Selasa, 24 Juni 2014

Tamu

       Malam itu aku sedang makan malam bersama keluargaku di ruang makan ketika ada suara ketukan pintu diiringi salam dan bunyi khas kantung plastik.
       "Pasti laundry," terkaku karena mendengar bunyi kantung plastik.
        Ibuku langsung membuka pintu ruang tamu yang letaknya bersebelahan dengan ruang makan.
        "Selamat malam, Bu," kata seseorang di balik pintu.
        "Oalah Bu Mandor to, monggo mlebet Bu," kata ibu.
        Oh ternyata dugaanku salah besar. Orang itu bukan tukang laundry langganan keluargaku. Orang itu ternyata Bu Mndor, istri dari pejabat tinggi di desaku yang biasanya dipanggil Pak Mandor.
        "Tumben sekali datang kemari," tanyaku dalam hati. Bukannya aku berpikir negatif, hanya saja kenyataannya memang sebelumnya ia tak pernah bertandang ke rumah kami.
         Tamu itu lalu berbinsang-bincang dengan ibu dan bapak. Sebenarnya aku tak terlalu mendengarkan pembicaraan mereka yang tentu saja akan terdengar olehku, maka tetap saja aku mendengar samar-samar.

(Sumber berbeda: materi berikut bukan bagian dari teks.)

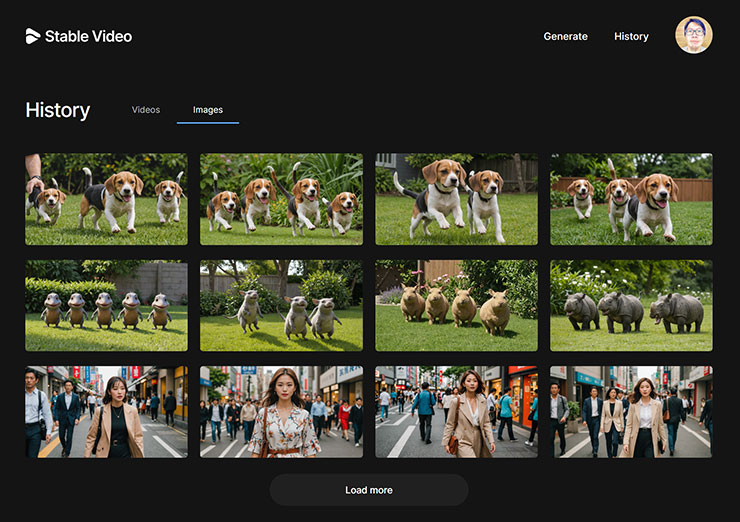Select third image of two beagles running
Image resolution: width=740 pixels, height=522 pixels.
pyautogui.click(x=456, y=199)
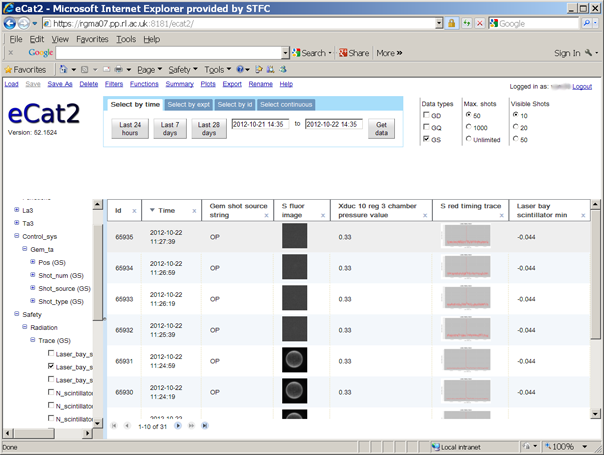Switch to the Select by expt tab
The width and height of the screenshot is (604, 455).
coord(189,104)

         "Niki wonten oleh-oleh sekedhik."
         ".......inggih putri kula ajeng nyalonke, nyuwun donga lan restunipun nggih."

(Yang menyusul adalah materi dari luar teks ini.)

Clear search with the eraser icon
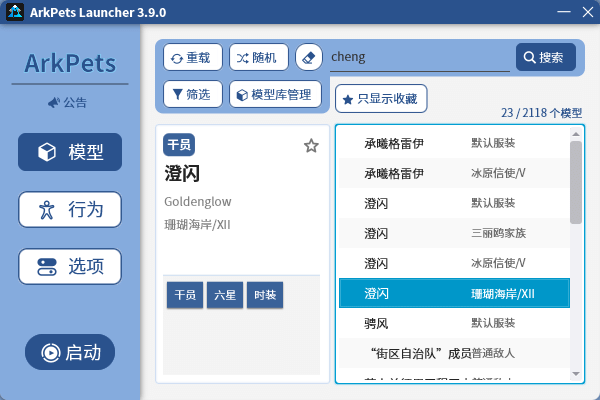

          What? Ada udang dibalik batu rupanya. Di desa sekecil inipun, ada yang berbuat seperti itu. Tentu saja.
         Makanan pemberian Bu Mandor itu akhirnya ibu bagikan kepada anak-anak yang biasa mengaji di mushola dekat rumah kami. Aku tentu tidak mau memakannya. Sama sekali tidak tertarik. Mungkin memang niat ibu itu baik, hanya meminta restu. Aku akan mencoba menerima pemahaman itu dan berpikir positif.

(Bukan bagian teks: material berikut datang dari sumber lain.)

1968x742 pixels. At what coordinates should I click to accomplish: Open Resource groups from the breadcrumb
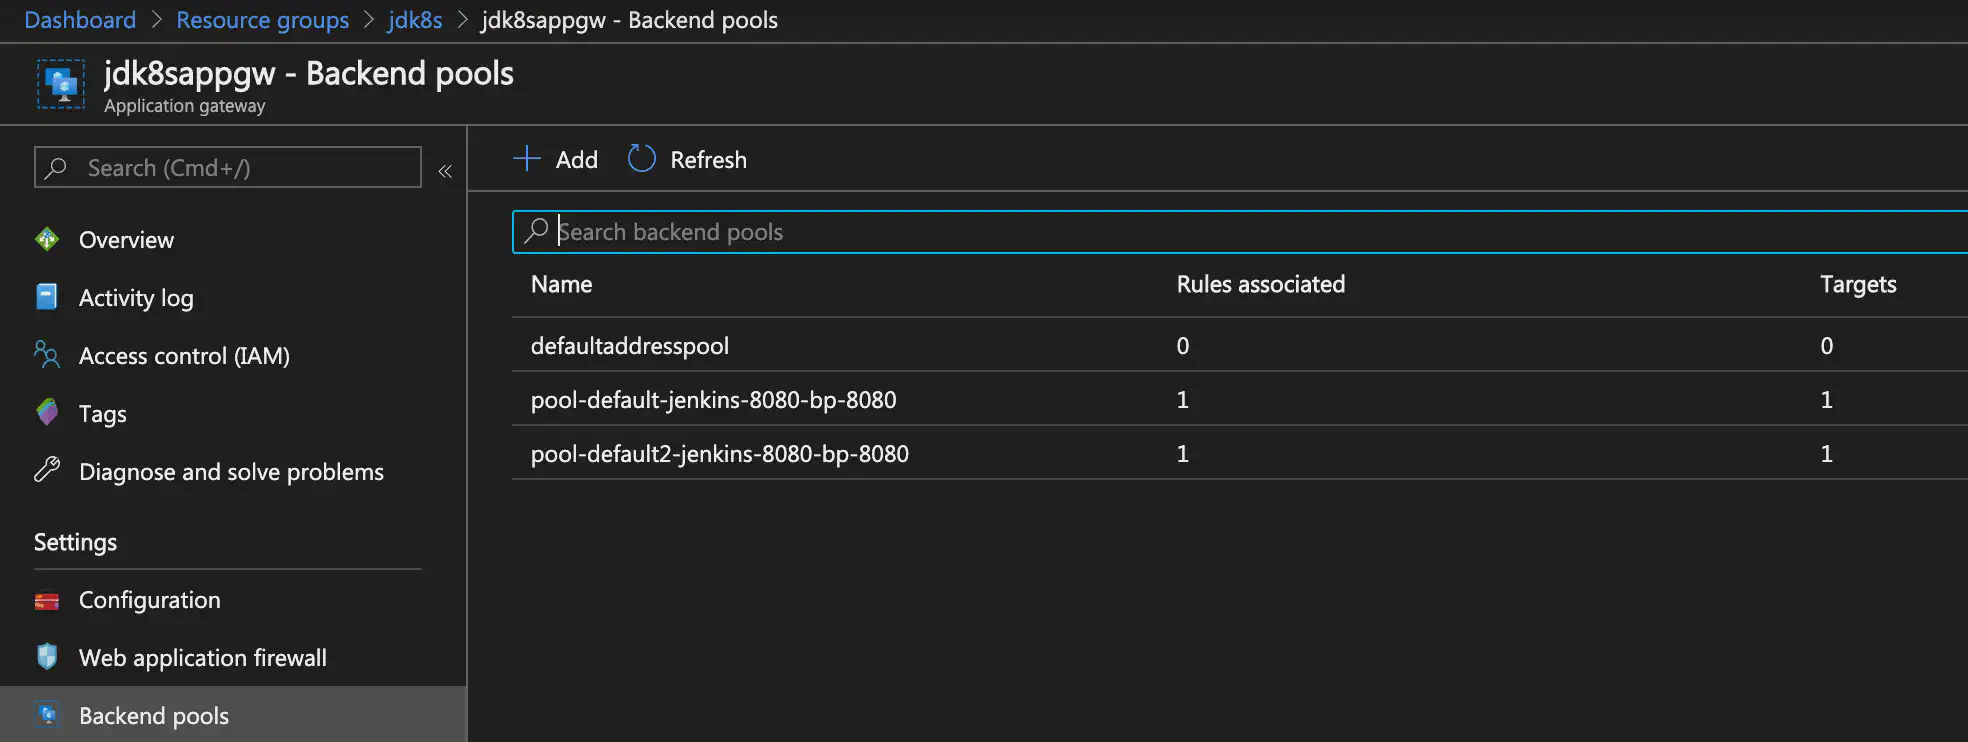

         Ketika di jalan pulang dari mushola ibu bertanya pada tetangga yang kebetulan pulang bersama kami.
         " Wau Bu Mandhor ndhayoh ten daleme jenengan mboten?" tanya ibu.
         "Inggih, Bu. Biasa to Bu, nek gek butuh moro, nek wes dadi lali."
          Aku tersentak.



         Hari ke-9. 21 hari menulis.